Hace un año, cuando se declaraba la pandemia en nuestro país, el diario “El Mundo” de España publicó:… “La lucha de clases también está presente en la pandemia que ha paralizado al mundo. En sus discursos, Maduro insiste en que los contagios nuevos se desarrollan especialmente en el este de Caracas, clase media y alta opositora en su mayoría. Para rematar – afirma Maduro- el coronavirus es una enfermedad de ricos que viajan y trajeron el virus de Europa…”

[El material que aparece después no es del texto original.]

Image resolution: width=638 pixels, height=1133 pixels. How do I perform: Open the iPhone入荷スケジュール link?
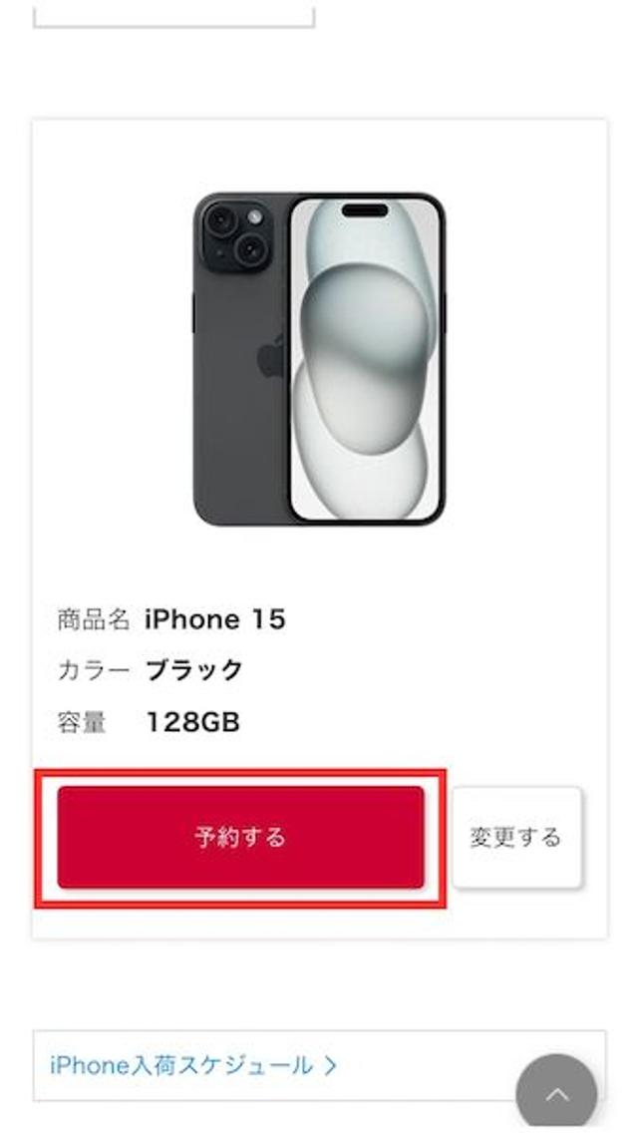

Afirman los entendidos -y así se siente por doquier- que se aproxima el momento de aterrizar en lo concreto. Son 22 años de incesante y altisonante palabrería, de alienantes mensajes que llaman a la confrontación, a la desunión como sociedad; acá más que lucha de clases lo que enfrentamos en términos de enorme desventaja es una clase de lucha sin réferi ni campanas: es la lucha por la supervivencia ante una violencia incontrolable; es la lucha contra la oscuridad no sólo por la irresoluta crisis eléctrica, sino por la penumbra moral a la cual nos ha conllevado este irresponsable régimen.
Y ahora, una lucha por el derecho más sagrado, el Derecho a la Vida, una lucha desigual contra otro enemigo tan nocivo como el régimen, pero que puede ser derrotado si logramos las vacunas.